▶ WHAT NEEDS TO BE DONE:
In the article on LUKoil's share buyback below, can you rewrite the stretch from "ConocoPhillips, based in" through "summer, Troika said.", substituting "loans" for "debt"?
━━ PASSAGE TO READ ━━
LUKoil said Monday that it controls the $2.4 billion stake that it repurchased last week, but the shares took a beating on the news.
LUKoil dropped 4 percent to close at 1,727.36 rubles ($56.56) per share, versus the broader MICEX index loss of 1.21 percent.
LUKoil is being “punished” on the market by the uncertainty of what will happen to the remainder of the stock and not participating in a bid for the right to develop the Trebs and Titov oil fields in the Arctic, said John Heisel, an equity sales trader at Citigroup.
LUKoil bought the 42.5 million shares, equaling 5 percent of the total float, from ConocoPhillips with the help of UniCredit Bank. The purchase covered less than half of the 11.6 percent holding that ConocoPhillips made available at $56 a share under an expired option.
"LUKoil’s management has bought just enough shares to protect itself against a third-party investor accumulating the ConocoPhillips shares and joining the company’s board,” Troika Dialog said in a research note.
ConocoPhillips, based in Houston, is reducing its stake in LUKoil to raise money to repay debt and to repurchase its own shares. Conoco still holds 56.2 million LUKoil shares and may sell 5 million shares a month on the open market, potentially weighing on the share price until the summer, Troika said.
In August, LUKoil bought 7.6 percent of its stock from Conoco for $3.44 billion. The company plans to use the shares as a financial reserve, deputy chief executive Leonid Fedun said Aug. 31.
Troika said LUKoil will probably hold onto the stock bought from Conoco, which now totals 12.6 percent of the outstanding shares, to use for acquisitions.
━━━
━━ DATA EXCERPTS ━━
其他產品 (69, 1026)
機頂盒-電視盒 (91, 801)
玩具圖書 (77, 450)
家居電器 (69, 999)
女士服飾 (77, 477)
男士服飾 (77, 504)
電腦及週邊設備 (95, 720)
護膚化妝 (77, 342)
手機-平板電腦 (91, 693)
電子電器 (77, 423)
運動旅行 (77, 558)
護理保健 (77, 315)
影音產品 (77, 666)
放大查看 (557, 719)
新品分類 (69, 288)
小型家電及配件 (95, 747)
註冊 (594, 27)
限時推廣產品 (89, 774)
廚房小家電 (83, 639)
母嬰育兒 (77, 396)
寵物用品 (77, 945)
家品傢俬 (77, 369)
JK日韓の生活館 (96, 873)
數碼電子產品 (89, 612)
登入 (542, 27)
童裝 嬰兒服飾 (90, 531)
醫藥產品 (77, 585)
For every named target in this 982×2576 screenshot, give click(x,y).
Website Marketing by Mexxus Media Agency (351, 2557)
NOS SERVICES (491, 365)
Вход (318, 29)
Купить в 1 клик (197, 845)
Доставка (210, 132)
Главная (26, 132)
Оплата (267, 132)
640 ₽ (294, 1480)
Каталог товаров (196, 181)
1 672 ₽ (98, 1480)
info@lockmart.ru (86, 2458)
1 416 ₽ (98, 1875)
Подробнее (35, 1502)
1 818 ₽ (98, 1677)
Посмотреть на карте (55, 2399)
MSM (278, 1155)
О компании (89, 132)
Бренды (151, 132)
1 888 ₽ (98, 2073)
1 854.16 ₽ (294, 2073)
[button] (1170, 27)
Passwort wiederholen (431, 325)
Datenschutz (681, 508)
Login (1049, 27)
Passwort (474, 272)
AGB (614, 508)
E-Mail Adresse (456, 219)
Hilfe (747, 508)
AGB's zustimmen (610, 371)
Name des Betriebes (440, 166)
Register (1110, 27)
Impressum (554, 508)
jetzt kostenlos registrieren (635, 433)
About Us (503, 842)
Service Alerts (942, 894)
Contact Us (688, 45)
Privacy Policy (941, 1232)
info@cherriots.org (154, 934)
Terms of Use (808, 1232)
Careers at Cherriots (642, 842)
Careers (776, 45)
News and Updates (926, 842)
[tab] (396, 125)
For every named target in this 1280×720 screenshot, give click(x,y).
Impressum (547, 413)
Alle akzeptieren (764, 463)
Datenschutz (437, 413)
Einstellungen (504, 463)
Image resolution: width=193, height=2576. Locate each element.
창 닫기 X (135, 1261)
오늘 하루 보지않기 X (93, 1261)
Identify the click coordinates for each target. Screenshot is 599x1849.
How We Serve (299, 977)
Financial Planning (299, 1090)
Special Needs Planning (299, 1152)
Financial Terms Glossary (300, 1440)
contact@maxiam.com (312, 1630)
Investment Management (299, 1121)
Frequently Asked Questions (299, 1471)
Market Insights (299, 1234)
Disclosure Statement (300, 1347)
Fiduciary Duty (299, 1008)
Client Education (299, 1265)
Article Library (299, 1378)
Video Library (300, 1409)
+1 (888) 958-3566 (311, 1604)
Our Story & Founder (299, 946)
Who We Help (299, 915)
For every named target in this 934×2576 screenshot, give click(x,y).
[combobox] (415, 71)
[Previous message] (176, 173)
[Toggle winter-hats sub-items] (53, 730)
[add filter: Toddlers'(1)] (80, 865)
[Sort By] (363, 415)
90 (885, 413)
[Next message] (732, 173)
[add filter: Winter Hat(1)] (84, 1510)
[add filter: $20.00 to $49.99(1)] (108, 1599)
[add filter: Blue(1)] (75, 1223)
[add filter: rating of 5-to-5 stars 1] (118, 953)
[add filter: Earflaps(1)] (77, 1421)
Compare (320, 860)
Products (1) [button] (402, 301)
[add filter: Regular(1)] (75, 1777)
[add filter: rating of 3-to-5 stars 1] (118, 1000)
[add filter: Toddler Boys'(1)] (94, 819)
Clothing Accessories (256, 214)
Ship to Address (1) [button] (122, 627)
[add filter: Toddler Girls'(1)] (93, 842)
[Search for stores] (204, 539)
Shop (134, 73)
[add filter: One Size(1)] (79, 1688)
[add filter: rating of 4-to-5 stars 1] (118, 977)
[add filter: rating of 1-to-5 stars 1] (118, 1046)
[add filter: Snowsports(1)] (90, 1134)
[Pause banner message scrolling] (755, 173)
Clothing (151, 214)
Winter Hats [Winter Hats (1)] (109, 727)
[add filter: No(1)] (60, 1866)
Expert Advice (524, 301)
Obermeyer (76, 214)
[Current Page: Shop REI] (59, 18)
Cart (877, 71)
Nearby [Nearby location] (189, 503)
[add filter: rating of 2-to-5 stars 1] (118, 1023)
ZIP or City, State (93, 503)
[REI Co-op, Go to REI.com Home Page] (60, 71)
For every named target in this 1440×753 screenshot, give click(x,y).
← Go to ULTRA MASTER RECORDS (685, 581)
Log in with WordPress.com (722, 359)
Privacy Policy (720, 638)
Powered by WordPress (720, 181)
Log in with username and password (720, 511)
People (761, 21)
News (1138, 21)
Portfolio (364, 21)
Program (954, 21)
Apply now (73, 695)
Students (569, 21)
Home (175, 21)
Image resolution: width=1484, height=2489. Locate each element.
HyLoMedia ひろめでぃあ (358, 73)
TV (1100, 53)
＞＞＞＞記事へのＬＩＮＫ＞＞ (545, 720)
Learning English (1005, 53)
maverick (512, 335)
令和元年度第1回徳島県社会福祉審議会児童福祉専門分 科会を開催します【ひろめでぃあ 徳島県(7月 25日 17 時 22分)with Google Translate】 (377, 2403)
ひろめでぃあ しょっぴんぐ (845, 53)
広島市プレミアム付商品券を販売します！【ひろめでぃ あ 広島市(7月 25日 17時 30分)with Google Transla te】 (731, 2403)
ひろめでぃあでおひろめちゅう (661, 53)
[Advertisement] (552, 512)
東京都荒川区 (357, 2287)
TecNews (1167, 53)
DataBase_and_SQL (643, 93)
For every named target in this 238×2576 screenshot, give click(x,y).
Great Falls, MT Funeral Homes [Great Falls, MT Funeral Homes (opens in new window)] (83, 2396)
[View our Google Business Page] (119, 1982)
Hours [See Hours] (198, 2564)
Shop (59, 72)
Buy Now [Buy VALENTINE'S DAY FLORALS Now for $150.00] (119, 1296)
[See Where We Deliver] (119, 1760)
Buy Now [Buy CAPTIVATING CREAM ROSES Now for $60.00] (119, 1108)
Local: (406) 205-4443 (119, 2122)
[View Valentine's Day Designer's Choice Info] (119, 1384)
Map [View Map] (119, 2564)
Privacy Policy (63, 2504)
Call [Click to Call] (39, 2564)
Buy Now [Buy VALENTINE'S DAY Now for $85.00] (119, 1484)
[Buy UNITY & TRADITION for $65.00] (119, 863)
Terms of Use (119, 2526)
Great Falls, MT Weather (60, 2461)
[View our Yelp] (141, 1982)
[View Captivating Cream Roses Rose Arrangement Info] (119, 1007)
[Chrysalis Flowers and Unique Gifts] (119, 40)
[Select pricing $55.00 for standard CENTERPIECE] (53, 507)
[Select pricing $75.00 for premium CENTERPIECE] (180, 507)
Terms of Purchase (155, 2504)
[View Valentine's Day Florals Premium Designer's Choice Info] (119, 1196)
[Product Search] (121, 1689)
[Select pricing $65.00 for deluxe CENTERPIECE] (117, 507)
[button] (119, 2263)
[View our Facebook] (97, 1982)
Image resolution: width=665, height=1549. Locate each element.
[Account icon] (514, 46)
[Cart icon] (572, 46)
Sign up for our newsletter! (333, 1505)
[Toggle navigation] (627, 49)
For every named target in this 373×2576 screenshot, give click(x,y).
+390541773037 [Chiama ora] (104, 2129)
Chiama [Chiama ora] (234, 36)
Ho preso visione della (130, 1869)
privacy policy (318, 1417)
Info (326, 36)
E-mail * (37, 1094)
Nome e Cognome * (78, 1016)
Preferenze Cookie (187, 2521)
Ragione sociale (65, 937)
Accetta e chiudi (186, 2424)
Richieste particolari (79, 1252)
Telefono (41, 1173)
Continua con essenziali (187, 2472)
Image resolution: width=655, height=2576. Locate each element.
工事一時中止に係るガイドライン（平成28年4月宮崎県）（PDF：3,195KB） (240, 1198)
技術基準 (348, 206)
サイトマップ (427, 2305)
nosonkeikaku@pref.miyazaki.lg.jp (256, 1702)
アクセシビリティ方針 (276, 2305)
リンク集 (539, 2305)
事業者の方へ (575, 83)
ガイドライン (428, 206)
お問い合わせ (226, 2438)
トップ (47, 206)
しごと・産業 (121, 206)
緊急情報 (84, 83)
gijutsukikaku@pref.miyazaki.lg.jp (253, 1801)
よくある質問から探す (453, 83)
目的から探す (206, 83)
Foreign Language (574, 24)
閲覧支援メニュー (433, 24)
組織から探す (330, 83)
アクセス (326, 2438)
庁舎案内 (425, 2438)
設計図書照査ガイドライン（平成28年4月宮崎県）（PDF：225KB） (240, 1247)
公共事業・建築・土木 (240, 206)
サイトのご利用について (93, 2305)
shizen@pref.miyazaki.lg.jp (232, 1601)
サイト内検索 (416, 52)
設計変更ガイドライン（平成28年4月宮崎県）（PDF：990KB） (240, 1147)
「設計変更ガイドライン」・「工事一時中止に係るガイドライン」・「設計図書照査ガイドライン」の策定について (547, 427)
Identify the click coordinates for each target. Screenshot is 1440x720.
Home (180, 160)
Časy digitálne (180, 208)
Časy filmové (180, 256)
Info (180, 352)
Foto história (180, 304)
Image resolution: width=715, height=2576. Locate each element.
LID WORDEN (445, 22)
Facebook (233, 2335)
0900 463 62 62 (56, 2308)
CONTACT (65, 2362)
━━━
▶ SOLVED PROBLEM:
ConocoPhillips, based in Houston, is reducing its stake in LUKoil to raise money to repay loans and to repurchase its own shares. Conoco still holds 56.2 million LUKoil shares and may sell 5 million shares a month on the open market, potentially weighing on the share price until the summer, Troika said.